Title: Your Latest Trick
Artist: Dire Straits
Year: 1985
Album: Brothers in Arms



Brothers in Arms, Dire Straits' most successful album, has a bit of a split personality. The songs that rocketed the record to #1 in virtually every civilized country (and Australia ;) are upbeat video-friendly concoctions guaranteed to send everyone to the dance floor at your sister's wedding ("Money for Nothing," "Walk of Life"). But if you keep working your way through the CD (and this was one of the first records to really be designed for the single-sided play of a CD, having been recorded and mastered entirely on digital equipment—DDD!), you find a melancholic mood ring of tunes that ranges from lullaby ("Why Worry") to lamentation ("Brothers in Arms"). The songs are looooong, meant to be digested, not swallowed whole. Two-thirds of them crack the five-minute mark and four are seven minutes or longer, allowing plenty of room for Mark Knopler's unique finger-picked electric lead guitar.

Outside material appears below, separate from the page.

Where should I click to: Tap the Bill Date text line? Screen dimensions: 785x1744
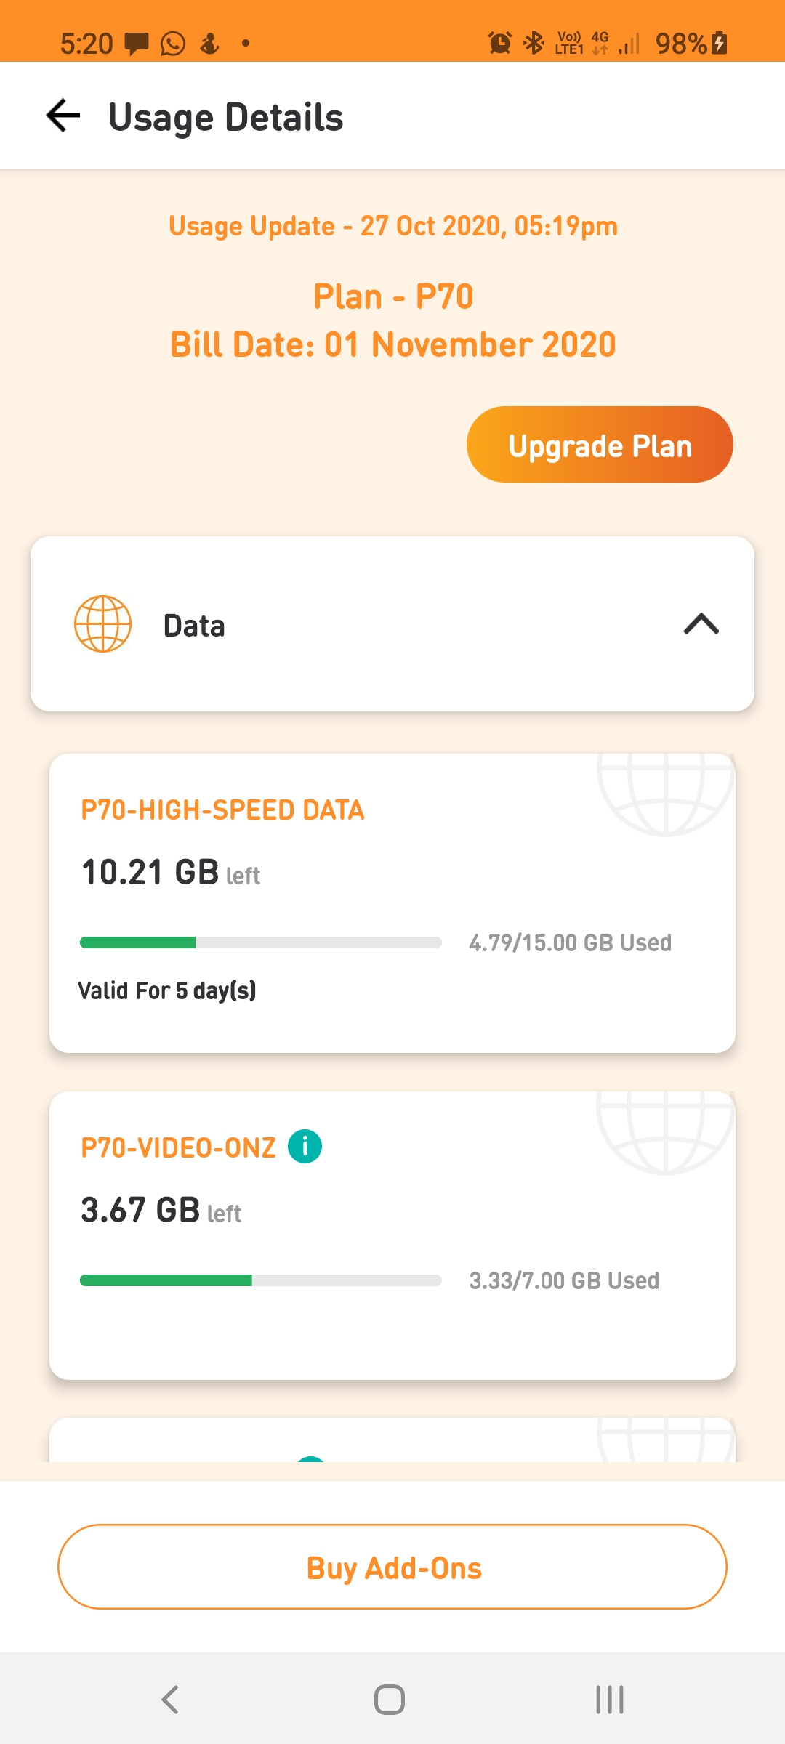pos(393,344)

"Your Latest Trick" falls mostly into the latter category of songs but had enough commercial appeal to hit the singles charts in a few of the countries I mentioned (not released in the US, surprisingly). To me, the song sounds like a sequel to "Sultans of Swing" with Knopfler and Co. finding themselves back in a late-night bar playing jazz, but this time it's of the smooth Latin persuasion and Knopfler has handed the lead to saxophonist Michael Brecker. If you've heard this song a lot, that sax lick may be sounding a bit stale, but it you haven't, it's pretty crisp. And even though there are a lot of things occurring throughout the course of the song (including some really subtle distorted guitar work and fairly complex chord voicings in the electric piano) the arrangement sounds pretty spare, allowing Knopfler's understated delivery to quietly reflect the city-at-sleep setting of the lyric.

See you tomorrow in 1995.

1 comment:

  1. so I got out my Brothers In Arms vinyl record album (still in pristine condition)and played it to get the full effect...Do you think Michael Brecker played it better than Chris White?